1. Take the derivative. Set it to 0. Solve for x. Find the cordinates.

2. Take the derivative. Evaluate the derivative at x=5.

Remember: Derivative=Slope=rate of change

3. Ok, for the first question when you say : "1. Take the derivative. Set it to 0. Solve for x. Find the cordinates."

I am stuck with the first part. When I take the derivative, what do I put in for "a" in the first principle of derivatives formula? ie. [f(a+h) - f(a)]/h

and then after setting it to 0 and solving for x to find the coordinates.. not sure how to do that part. could you please show me how to begin it and explain more . please and thank you! very much

4. Originally Posted by skeske1234
Ok, for the first question when you say : "1. Take the derivative. Set it to 0. Solve for x. Find the cordinates."
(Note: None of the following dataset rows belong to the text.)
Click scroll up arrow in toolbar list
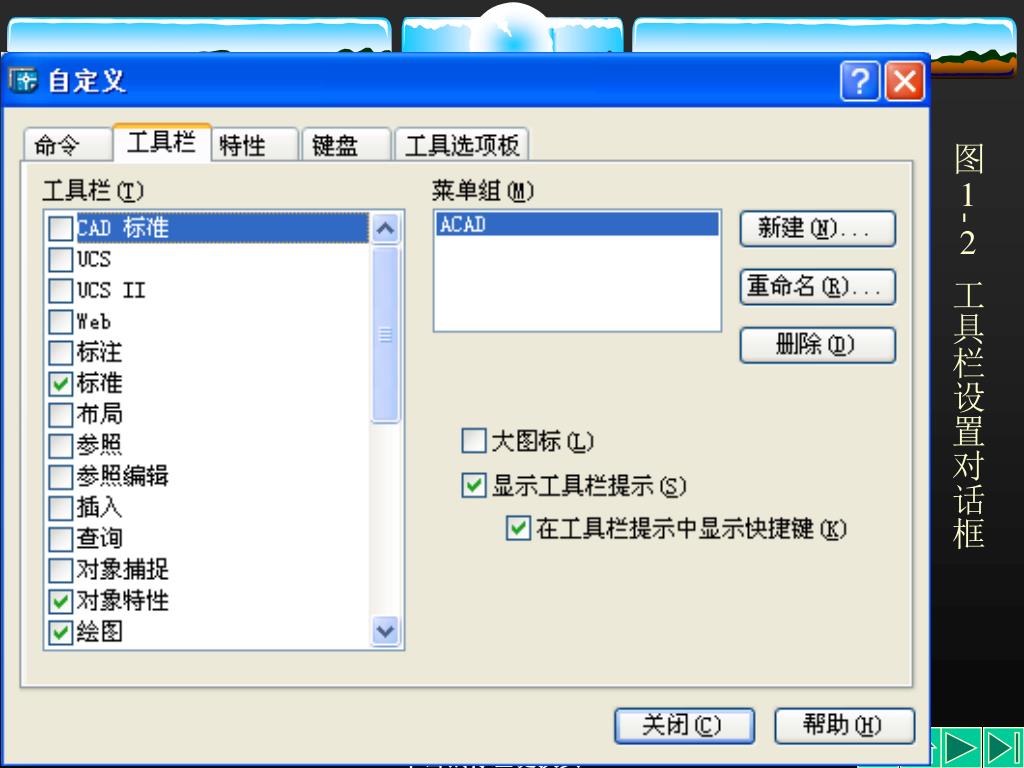 click(x=385, y=229)
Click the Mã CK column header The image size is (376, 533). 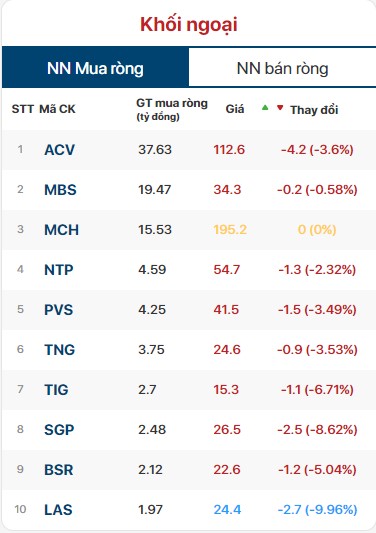pyautogui.click(x=57, y=109)
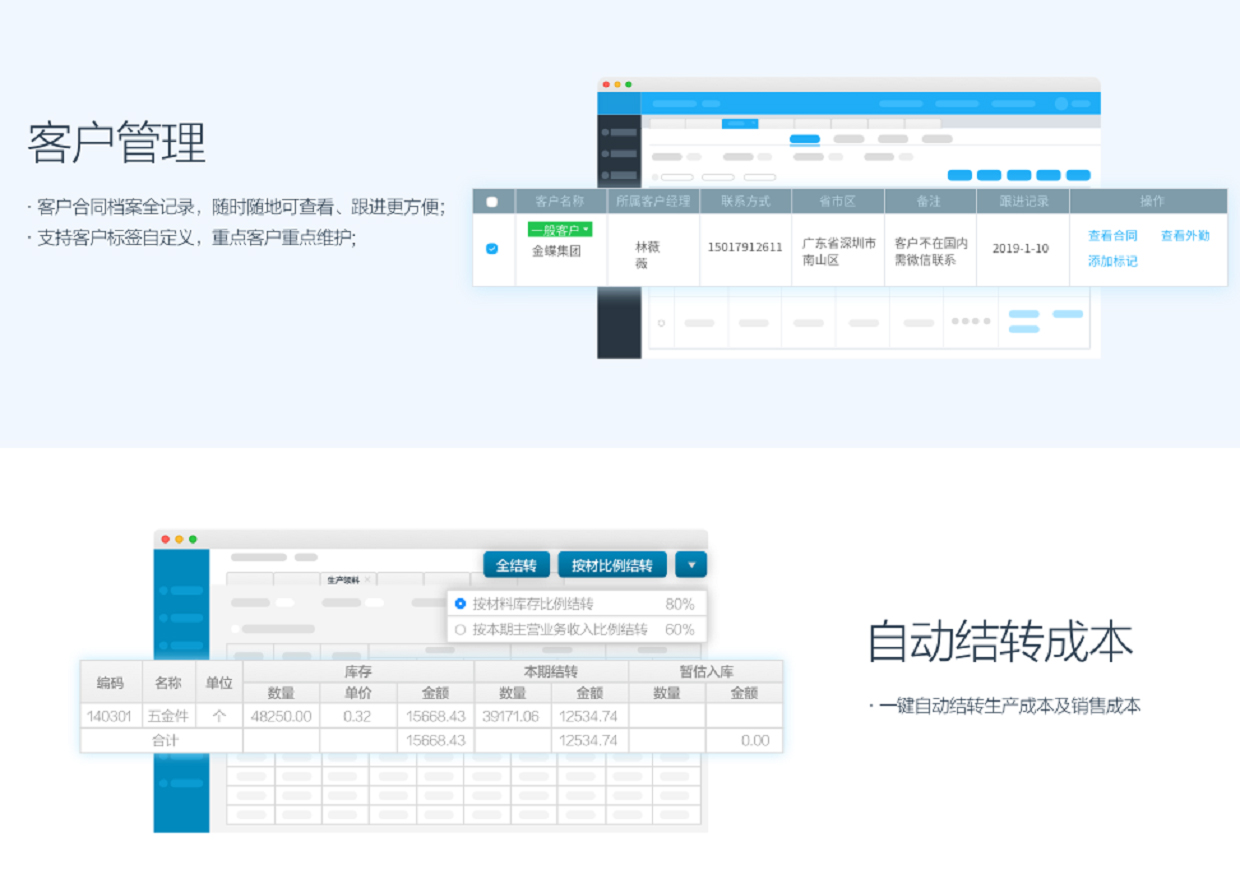The height and width of the screenshot is (895, 1240).
Task: Select 按材料库存比例结转 radio option
Action: tap(460, 604)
I am stuck with the first part. When I take the derivative, what do I put in for "a" in the first principle of derivatives formula? ie. [f(a+h) - f(a)]/h

and then after setting it to 0 and solving for x to find the coordinates.. not sure how to do that part. could you please show me how to begin it and explain more . please and thank you! very much
Do you have to use the limit definition of a derivative (first principle of derivatives) or can you use differentiation rules, in this case the power rule?

5. Originally Posted by McScruffy
Do you have to use the limit definition of a derivative (first principle of derivatives) or can you use differentiation rules, in this case the power rule?

i have to use the first principle of derivatives, so how would i go about doing that for the first question?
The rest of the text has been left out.